- **What you need to do**
1. Return the stretch of the Yongbyon passage from "New satellite imagery" through "website 38 North.", copied word for word.
2. According to the Yongbyon passage, how far north of Pyongyang is the Yongbyon nuclear plant located?

- **Exercise passage**

____

New satellite imagery of activity at North Korea’s Yongbyon nuclear facility has raised fears that the pariah state may have restarted plutonium production at the plant.

The US-Korea Institute at Johns Hopkins School of Advanced International Studies (SAIS) said a satellite image taken on 31 August, made public today, appears to show white vapours rising from a building near a hall that houses the plutonium production reactor’s steam turbines and electric generators.

“New commercial satellite imagery of North Korea’s Yongbyon nuclear facility indicates that Pyongyang is probably restarting its five megawatt gas-graphite plutonium production reactor,” SAIS said in a report posted on its website 38 North.

The Yongbyon nuclear plant is at the heart of North Korea’s controversial nuclear arms programme. Located about 100 km (60 miles) north of the capital Pyongyang, it facilitates the production of nuclear fuel, an antiquated reactor burns it and plutonium is separated from spent fuel.

The plant is also believed to have various clandestine facilities which focus on weapons designs and uranium enrichment. According to SAIS, the reactor is capable of producing six kilograms of plutonium a year, which can be used by Pyongyang to slowly increase the size of its nuclear weapons stockpile.

____

- **Entries supplied**
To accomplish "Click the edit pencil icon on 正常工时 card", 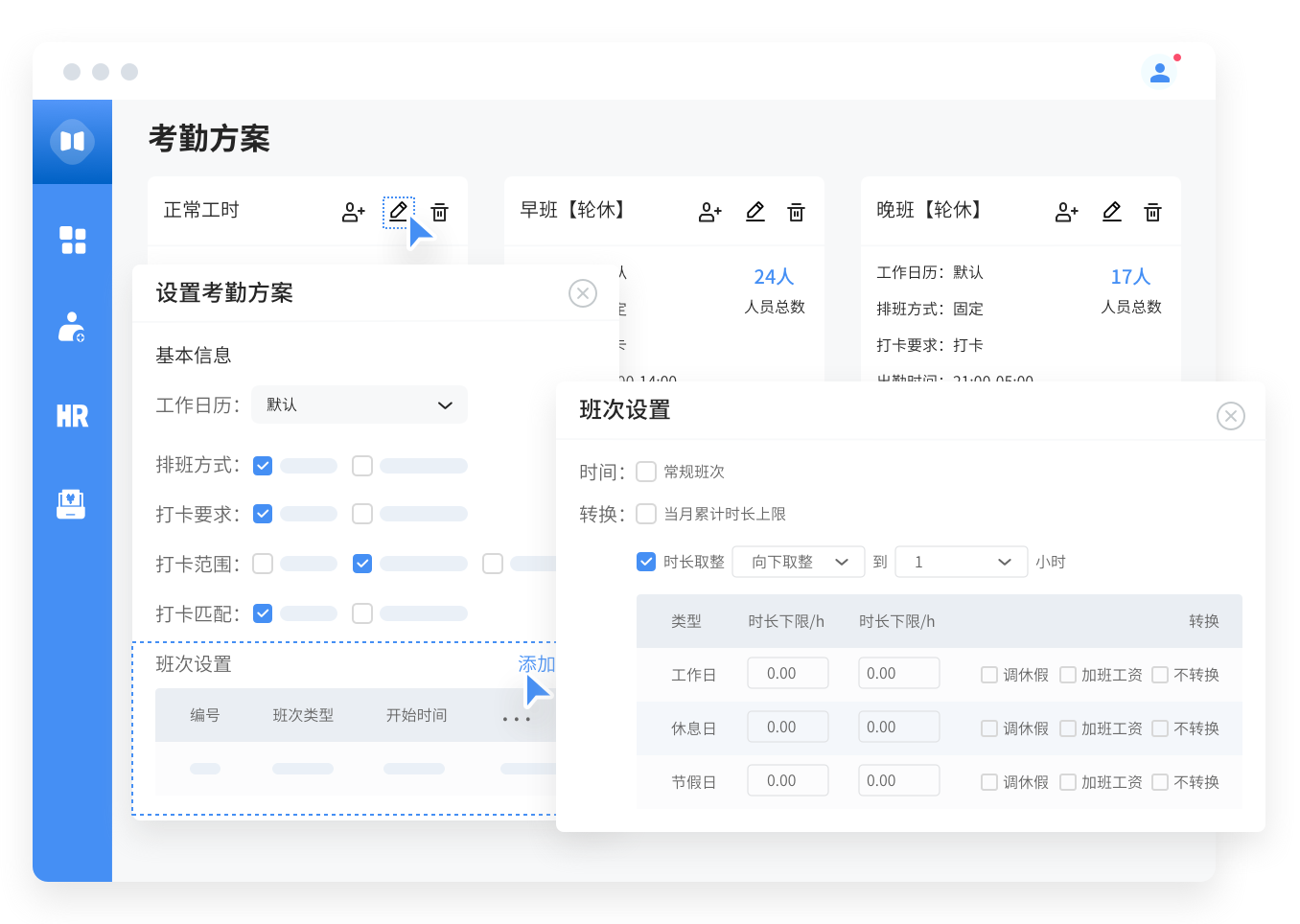I will coord(398,212).
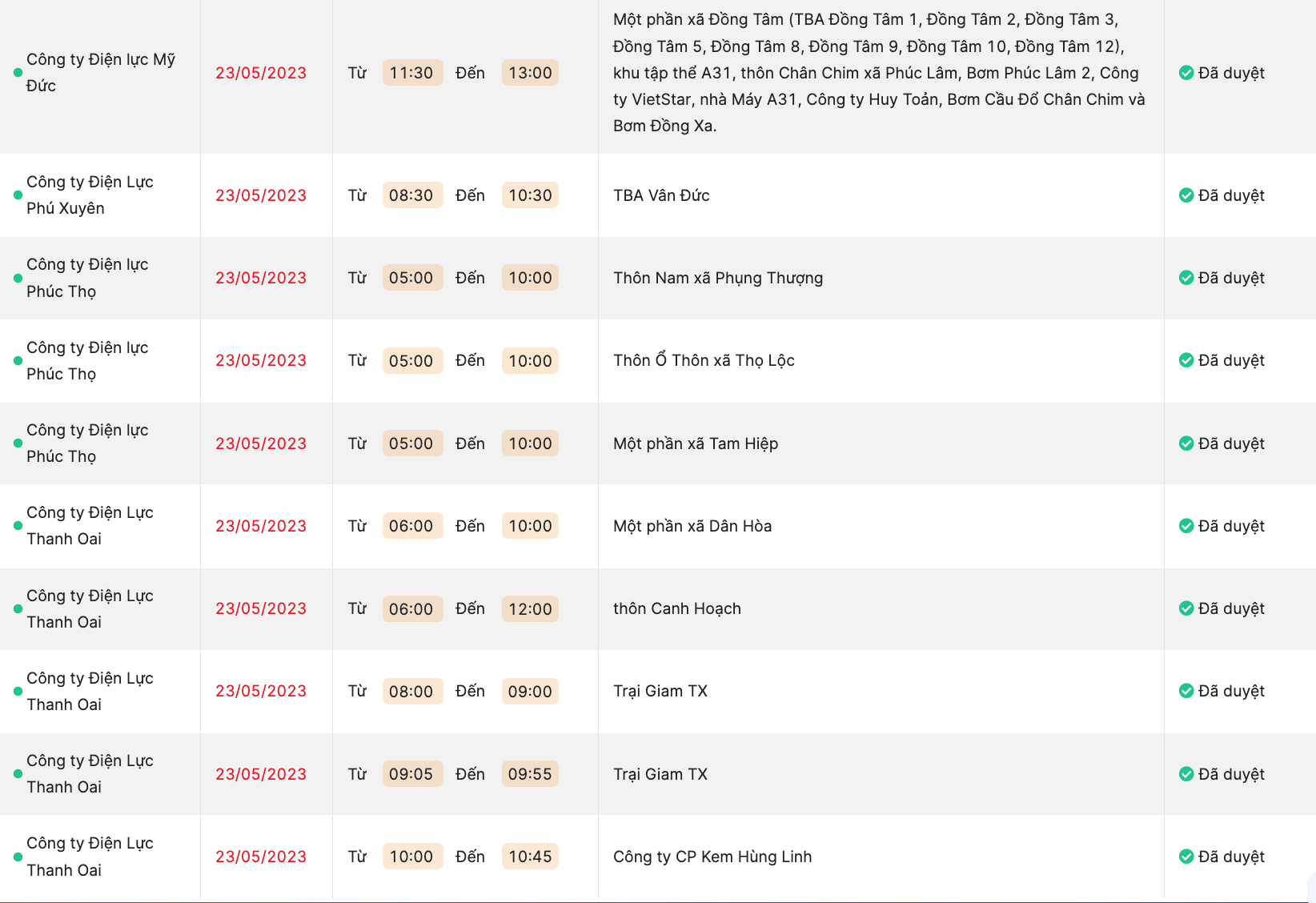Click the thôn Canh Hoạch area text

pos(677,608)
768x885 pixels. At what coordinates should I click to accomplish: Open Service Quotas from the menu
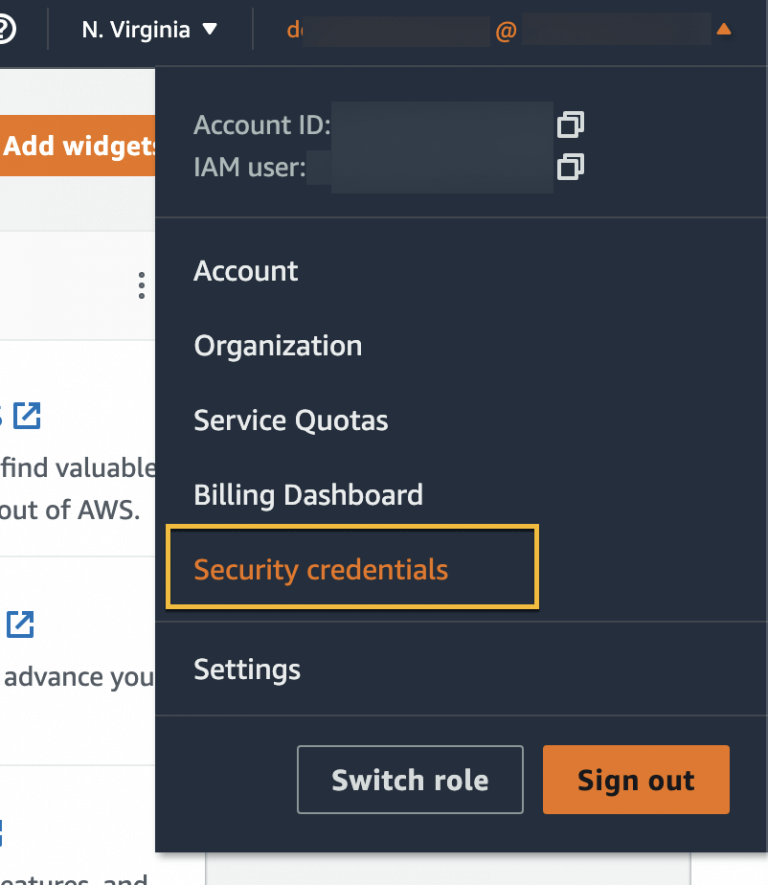[290, 420]
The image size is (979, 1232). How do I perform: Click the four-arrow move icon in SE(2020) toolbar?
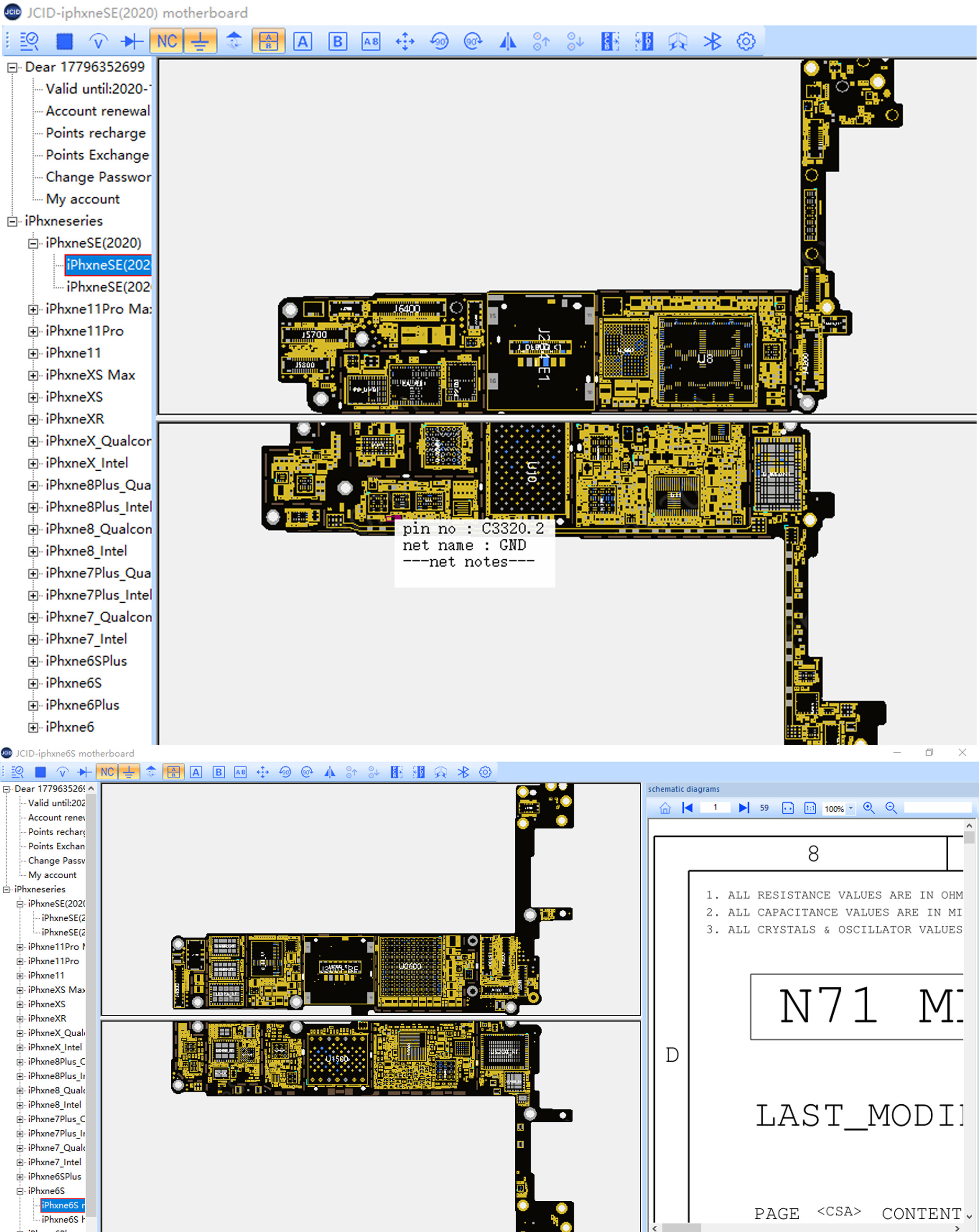click(x=405, y=41)
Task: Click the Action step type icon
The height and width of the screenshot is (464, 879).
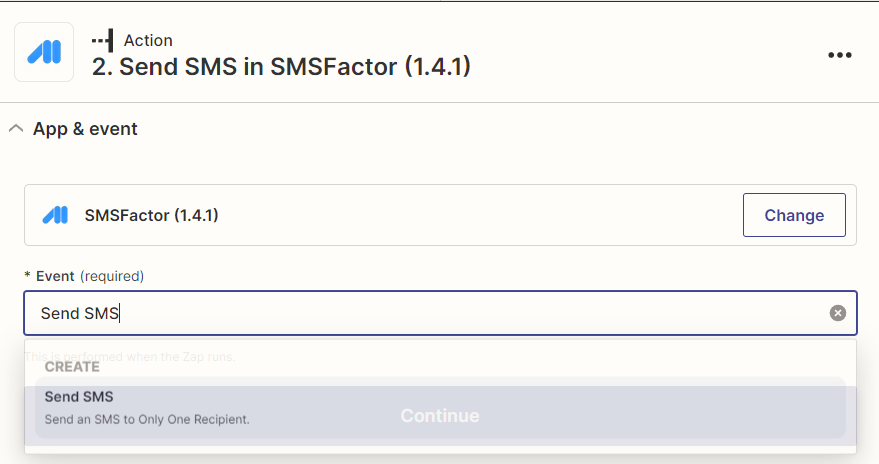Action: point(103,40)
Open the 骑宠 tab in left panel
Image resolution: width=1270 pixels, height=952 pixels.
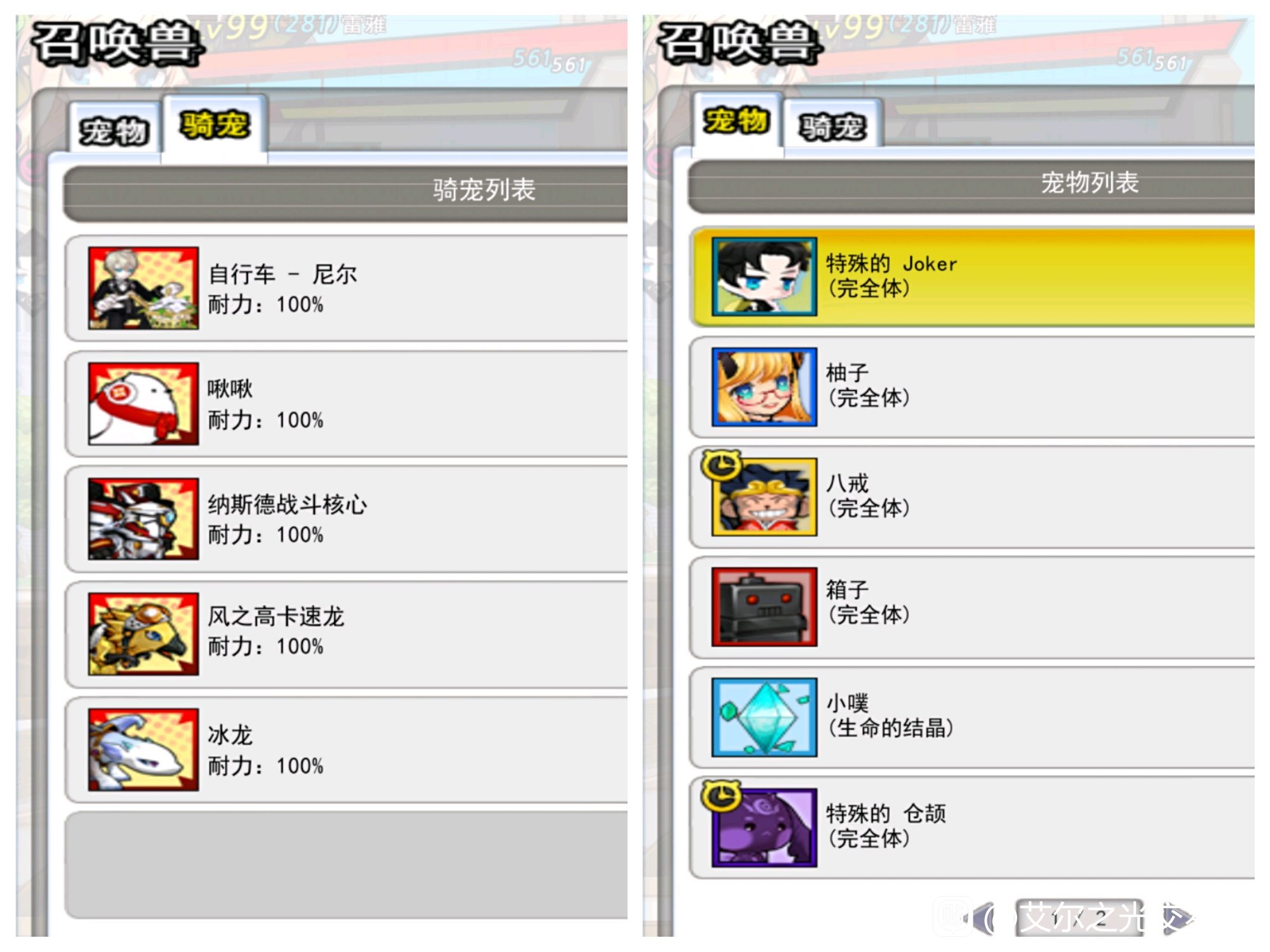coord(215,124)
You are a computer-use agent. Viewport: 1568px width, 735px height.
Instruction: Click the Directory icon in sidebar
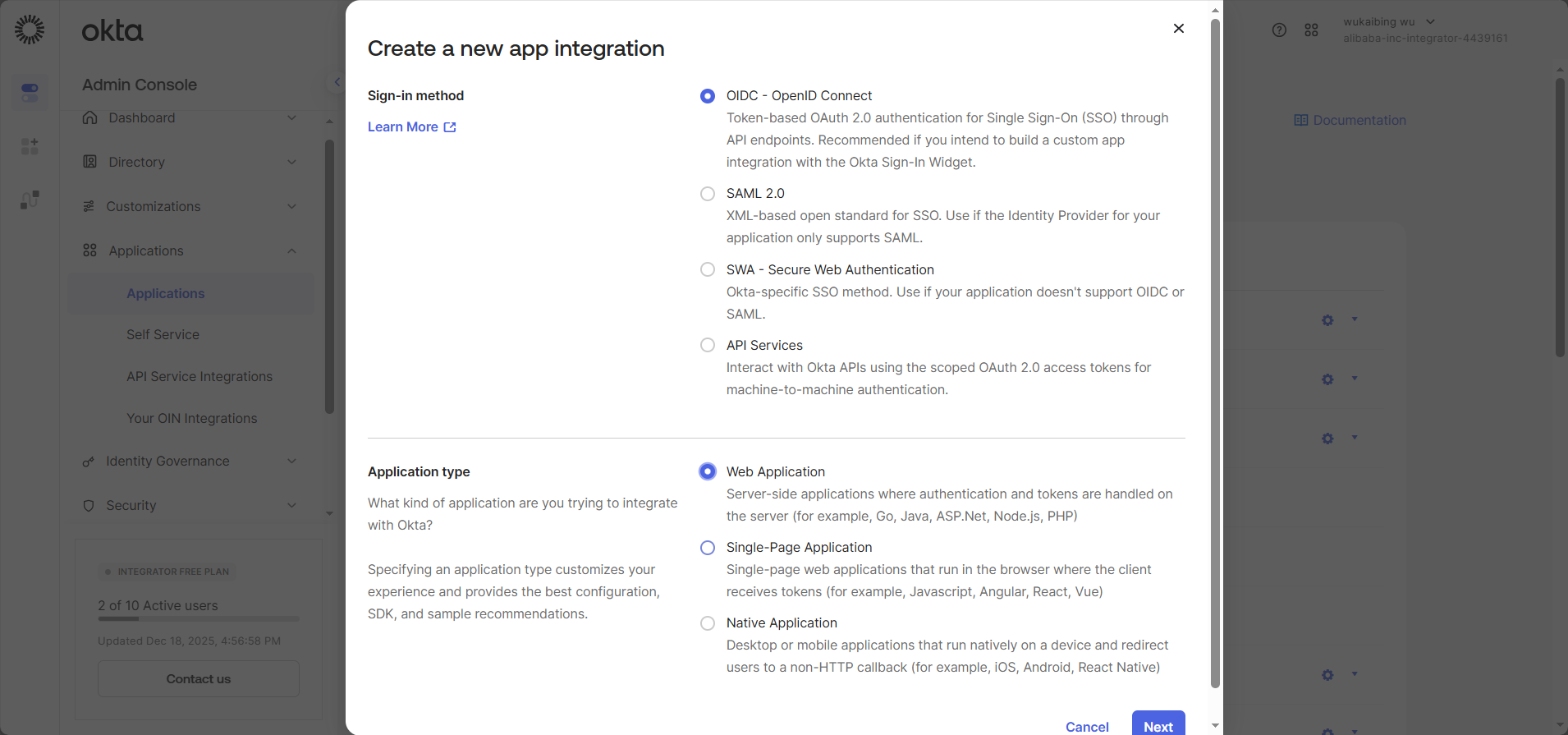(90, 162)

____

- **Answers to the tasks**
1.
New satellite imagery of activity at North Korea’s Yongbyon nuclear facility has raised fears that the pariah state may have restarted plutonium production at the plant.

The US-Korea Institute at Johns Hopkins School of Advanced International Studies (SAIS) said a satellite image taken on 31 August, made public today, appears to show white vapours rising from a building near a hall that houses the plutonium production reactor’s steam turbines and electric generators.

“New commercial satellite imagery of North Korea’s Yongbyon nuclear facility indicates that Pyongyang is probably restarting its five megawatt gas-graphite plutonium production reactor,” SAIS said in a report posted on its website 38 North.

2. About 100 km (60 miles)